According to reports, a diabetic man from Somerset West has been fined by police for allegedly attempting to visit his local pharmacy.
The man identified by News24 as Allan Kirby, 71, a retired medical technologist, is alleged to be a diabetic and is on a permanent medical regime for his illness.
On Friday, he reportedly set off from his home in Somerset West towards Somerset Mall, when he was reportedly stopped at a roadblock on Victoria Road.
“I was asked where I was going, and I said to the pharmacy, to fetch my medicine,” he told News24.
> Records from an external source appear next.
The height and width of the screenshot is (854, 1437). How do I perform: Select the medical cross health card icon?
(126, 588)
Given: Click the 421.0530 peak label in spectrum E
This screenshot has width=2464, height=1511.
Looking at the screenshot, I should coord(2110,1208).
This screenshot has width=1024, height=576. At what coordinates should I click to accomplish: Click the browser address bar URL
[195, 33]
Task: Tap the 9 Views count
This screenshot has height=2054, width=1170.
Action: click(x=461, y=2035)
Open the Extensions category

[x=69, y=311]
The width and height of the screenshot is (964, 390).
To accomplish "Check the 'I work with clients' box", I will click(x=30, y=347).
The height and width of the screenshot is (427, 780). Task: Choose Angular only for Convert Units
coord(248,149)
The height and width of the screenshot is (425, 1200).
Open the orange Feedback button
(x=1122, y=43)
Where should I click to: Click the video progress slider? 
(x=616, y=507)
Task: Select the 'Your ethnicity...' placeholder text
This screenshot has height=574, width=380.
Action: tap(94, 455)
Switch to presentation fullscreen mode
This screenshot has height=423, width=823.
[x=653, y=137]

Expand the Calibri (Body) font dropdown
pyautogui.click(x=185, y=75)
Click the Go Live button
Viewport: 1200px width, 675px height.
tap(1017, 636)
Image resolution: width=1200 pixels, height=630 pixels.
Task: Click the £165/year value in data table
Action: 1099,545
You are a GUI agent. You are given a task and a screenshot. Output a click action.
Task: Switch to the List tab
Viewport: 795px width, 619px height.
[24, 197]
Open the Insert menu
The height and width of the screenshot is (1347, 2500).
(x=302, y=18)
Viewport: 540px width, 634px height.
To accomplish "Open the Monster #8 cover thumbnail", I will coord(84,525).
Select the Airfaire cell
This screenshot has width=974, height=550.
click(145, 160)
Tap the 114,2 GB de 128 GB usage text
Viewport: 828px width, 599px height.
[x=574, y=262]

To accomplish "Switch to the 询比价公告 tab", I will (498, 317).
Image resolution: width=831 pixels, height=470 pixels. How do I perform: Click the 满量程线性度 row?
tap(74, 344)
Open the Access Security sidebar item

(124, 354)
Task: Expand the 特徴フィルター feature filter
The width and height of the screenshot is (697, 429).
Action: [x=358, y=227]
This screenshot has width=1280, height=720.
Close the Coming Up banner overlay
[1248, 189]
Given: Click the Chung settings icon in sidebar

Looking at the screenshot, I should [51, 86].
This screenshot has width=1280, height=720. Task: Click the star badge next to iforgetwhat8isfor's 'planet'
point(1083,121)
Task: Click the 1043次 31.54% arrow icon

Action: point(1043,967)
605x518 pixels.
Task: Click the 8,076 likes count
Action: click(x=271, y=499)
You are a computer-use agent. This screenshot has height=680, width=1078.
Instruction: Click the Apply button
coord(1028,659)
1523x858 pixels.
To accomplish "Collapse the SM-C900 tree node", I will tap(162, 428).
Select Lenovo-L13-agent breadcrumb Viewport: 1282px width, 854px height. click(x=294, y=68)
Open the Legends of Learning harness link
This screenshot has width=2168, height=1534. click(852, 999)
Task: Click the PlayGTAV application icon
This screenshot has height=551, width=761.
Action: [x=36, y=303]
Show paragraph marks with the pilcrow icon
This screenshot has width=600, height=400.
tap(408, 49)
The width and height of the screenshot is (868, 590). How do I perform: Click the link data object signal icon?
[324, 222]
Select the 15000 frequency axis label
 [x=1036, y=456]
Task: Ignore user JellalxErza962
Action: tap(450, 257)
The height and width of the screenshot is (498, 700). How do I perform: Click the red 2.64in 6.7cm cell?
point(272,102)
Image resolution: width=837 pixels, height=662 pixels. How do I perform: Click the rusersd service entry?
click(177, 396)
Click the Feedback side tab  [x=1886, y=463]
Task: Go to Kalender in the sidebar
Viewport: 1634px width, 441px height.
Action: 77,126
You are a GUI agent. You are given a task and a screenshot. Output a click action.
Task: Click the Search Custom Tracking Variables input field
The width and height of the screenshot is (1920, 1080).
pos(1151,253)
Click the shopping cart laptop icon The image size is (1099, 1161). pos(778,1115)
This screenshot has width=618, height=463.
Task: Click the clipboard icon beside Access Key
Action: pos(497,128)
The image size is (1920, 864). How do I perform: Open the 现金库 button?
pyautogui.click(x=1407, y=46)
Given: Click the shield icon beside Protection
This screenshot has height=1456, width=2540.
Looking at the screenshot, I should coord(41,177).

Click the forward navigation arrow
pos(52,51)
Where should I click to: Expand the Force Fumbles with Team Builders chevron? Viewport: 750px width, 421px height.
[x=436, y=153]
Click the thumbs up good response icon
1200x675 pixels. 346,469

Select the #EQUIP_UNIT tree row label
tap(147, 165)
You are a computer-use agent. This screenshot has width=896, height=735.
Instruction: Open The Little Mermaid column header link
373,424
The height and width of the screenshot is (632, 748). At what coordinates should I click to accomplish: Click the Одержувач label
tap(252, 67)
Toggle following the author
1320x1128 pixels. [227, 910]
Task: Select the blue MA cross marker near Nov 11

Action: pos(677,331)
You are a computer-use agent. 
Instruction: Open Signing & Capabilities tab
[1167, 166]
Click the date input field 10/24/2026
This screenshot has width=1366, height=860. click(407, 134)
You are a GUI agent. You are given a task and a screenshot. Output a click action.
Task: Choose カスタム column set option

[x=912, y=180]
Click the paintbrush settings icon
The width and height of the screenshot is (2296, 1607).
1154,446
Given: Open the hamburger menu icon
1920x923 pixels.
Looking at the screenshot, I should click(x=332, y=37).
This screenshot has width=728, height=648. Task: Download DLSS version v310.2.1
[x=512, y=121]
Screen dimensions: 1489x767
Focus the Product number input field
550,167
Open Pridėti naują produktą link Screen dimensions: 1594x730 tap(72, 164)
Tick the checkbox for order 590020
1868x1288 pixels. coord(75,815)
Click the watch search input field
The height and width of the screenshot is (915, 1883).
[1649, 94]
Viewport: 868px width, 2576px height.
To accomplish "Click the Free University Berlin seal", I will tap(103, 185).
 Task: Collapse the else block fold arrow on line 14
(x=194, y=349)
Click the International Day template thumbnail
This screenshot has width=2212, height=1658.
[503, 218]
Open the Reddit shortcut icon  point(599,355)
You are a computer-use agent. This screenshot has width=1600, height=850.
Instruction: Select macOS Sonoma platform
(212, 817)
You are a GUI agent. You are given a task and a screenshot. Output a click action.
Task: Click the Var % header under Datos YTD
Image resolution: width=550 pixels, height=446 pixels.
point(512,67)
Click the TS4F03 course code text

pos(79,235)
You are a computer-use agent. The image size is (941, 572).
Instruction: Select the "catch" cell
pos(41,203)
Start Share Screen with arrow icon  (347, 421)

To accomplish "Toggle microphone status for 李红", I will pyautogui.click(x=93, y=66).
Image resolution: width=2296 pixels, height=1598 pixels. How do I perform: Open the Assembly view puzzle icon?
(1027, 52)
“A woman officer then asked me: ‘Where’s your prescription?’ I told her I have an ongoing prescription, which is recorded on the pharmacy’s records,” he explained.
“But she said: ‘If you don’t have a prescription, you can’t go’. I said: ‘But I’m also going to Checkers, to buy food, which I’m allowed to do. Here is my shopping list. While I’m there, I’m also going to fetch my medicine at the in-store pharmacy’.”
“But she said: ‘No, you said you were going to the pharmacy. And you don’t have a prescription, so I’m going to fine you’,” Kirby explained.
He was pulled off to the side of the road, where he reportedly tried to explain his case to a senior SAPS officer. This seemingly fell on deaf ears, and he was fined R2 500 for “Failure to Confine to Residence”.
“The officer said: ‘You can explain yourself to the court’.”
According to News24, Kirby, a medical technologist of 45 years, was fully aware of the threat the coronavirus presented.
He reportedly pleaded with the police to hear “common sense”, and not penalise people for legitimately and legally trying to access essential medicines.